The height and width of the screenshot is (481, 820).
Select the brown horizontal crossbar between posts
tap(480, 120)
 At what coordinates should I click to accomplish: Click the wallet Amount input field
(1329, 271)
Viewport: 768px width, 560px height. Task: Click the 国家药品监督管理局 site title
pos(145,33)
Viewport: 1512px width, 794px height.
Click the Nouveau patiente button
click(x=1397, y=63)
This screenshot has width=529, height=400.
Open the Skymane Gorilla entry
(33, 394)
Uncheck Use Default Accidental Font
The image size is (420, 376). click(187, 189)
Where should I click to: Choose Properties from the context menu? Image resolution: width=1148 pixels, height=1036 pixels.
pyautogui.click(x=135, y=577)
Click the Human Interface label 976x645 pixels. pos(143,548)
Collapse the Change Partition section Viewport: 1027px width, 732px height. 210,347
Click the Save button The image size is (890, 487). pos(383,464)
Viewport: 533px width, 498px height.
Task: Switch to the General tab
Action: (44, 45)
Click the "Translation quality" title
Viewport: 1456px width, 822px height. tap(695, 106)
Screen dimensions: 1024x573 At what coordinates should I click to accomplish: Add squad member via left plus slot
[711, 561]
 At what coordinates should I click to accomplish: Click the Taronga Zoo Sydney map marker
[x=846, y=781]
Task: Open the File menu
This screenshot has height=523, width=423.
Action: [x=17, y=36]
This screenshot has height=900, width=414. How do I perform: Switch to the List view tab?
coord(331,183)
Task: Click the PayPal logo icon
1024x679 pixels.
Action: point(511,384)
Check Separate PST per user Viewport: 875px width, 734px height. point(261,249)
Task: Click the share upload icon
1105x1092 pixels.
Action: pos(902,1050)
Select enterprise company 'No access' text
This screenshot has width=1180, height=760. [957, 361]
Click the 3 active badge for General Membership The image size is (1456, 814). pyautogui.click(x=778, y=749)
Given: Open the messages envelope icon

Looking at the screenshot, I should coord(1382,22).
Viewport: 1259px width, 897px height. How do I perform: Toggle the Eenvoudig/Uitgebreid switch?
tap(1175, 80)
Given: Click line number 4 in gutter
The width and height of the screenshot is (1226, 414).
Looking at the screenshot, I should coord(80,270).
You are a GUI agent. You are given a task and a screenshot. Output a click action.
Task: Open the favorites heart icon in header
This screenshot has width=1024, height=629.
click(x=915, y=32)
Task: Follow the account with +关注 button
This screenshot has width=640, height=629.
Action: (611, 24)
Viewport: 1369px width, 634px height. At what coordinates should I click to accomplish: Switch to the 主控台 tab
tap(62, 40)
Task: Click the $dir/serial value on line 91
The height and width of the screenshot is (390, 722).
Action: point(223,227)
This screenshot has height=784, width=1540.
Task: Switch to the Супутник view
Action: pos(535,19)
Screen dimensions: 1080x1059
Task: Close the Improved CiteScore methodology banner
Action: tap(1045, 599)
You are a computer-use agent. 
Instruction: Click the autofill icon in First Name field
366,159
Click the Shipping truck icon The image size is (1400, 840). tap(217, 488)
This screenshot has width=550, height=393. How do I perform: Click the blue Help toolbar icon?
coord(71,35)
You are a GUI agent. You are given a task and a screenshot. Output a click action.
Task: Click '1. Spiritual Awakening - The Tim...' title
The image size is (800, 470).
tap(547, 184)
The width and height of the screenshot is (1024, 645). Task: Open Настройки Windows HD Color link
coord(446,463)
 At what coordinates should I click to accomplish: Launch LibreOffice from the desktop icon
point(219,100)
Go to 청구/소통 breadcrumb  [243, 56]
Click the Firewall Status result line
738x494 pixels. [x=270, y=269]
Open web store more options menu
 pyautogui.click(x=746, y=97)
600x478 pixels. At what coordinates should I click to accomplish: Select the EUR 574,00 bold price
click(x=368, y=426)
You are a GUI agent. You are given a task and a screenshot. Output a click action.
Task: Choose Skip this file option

| Exercise details |
The records above are to be given again in full, exactly.

| Answer to the problem |
The height and width of the screenshot is (481, 820).
Select the brown horizontal crossbar between posts
tap(480, 120)
 At what coordinates should I click to accomplish: Click the wallet Amount input field
(1329, 271)
Viewport: 768px width, 560px height. Task: Click the 国家药品监督管理局 site title
pos(145,33)
Viewport: 1512px width, 794px height.
Click the Nouveau patiente button
click(x=1397, y=63)
This screenshot has width=529, height=400.
Open the Skymane Gorilla entry
(33, 394)
Uncheck Use Default Accidental Font
The image size is (420, 376). click(187, 189)
Where should I click to: Choose Properties from the context menu? Image resolution: width=1148 pixels, height=1036 pixels.
pyautogui.click(x=135, y=577)
Click the Human Interface label 976x645 pixels. pos(143,548)
Collapse the Change Partition section Viewport: 1027px width, 732px height. 210,347
Click the Save button The image size is (890, 487). pos(383,464)
Viewport: 533px width, 498px height.
Task: Switch to the General tab
Action: (44, 45)
Click the "Translation quality" title
Viewport: 1456px width, 822px height. tap(695, 106)
Screen dimensions: 1024x573 At what coordinates should I click to accomplish: Add squad member via left plus slot
[711, 561]
 At what coordinates should I click to accomplish: Click the Taronga Zoo Sydney map marker
[x=846, y=781]
Task: Open the File menu
This screenshot has height=523, width=423.
Action: [x=17, y=36]
This screenshot has height=900, width=414. How do I perform: Switch to the List view tab?
coord(331,183)
Task: Click the PayPal logo icon
1024x679 pixels.
Action: point(511,384)
Check Separate PST per user Viewport: 875px width, 734px height. point(261,249)
Task: Click the share upload icon
1105x1092 pixels.
Action: pos(902,1050)
Select enterprise company 'No access' text
This screenshot has width=1180, height=760. [957, 361]
Click the 3 active badge for General Membership The image size is (1456, 814). pyautogui.click(x=778, y=749)
Given: Open the messages envelope icon

Looking at the screenshot, I should coord(1382,22).
Viewport: 1259px width, 897px height. How do I perform: Toggle the Eenvoudig/Uitgebreid switch?
tap(1175, 80)
Given: Click line number 4 in gutter
The width and height of the screenshot is (1226, 414).
Looking at the screenshot, I should coord(80,270).
You are a GUI agent. You are given a task and a screenshot. Output a click action.
Task: Open the favorites heart icon in header
This screenshot has width=1024, height=629.
click(x=915, y=32)
Task: Follow the account with +关注 button
This screenshot has width=640, height=629.
Action: (611, 24)
Viewport: 1369px width, 634px height. At what coordinates should I click to accomplish: Switch to the 主控台 tab
tap(62, 40)
Task: Click the $dir/serial value on line 91
The height and width of the screenshot is (390, 722).
Action: point(223,227)
This screenshot has height=784, width=1540.
Task: Switch to the Супутник view
Action: pos(535,19)
Screen dimensions: 1080x1059
Task: Close the Improved CiteScore methodology banner
Action: tap(1045, 599)
You are a computer-use agent. 
Instruction: Click the autofill icon in First Name field
366,159
Click the Shipping truck icon The image size is (1400, 840). tap(217, 488)
This screenshot has width=550, height=393. How do I perform: Click the blue Help toolbar icon?
coord(71,35)
You are a GUI agent. You are given a task and a screenshot. Output a click action.
Task: Click '1. Spiritual Awakening - The Tim...' title
The image size is (800, 470).
tap(547, 184)
The width and height of the screenshot is (1024, 645). Task: Open Настройки Windows HD Color link
coord(446,463)
 At what coordinates should I click to accomplish: Launch LibreOffice from the desktop icon
point(219,100)
Go to 청구/소통 breadcrumb  [243, 56]
Click the Firewall Status result line
738x494 pixels. [x=270, y=269]
Open web store more options menu
 pyautogui.click(x=746, y=97)
600x478 pixels. At what coordinates should I click to accomplish: Select the EUR 574,00 bold price
click(x=368, y=426)
You are a GUI agent. You are given a task and a screenshot. Output a click action.
Task: Choose Skip this file option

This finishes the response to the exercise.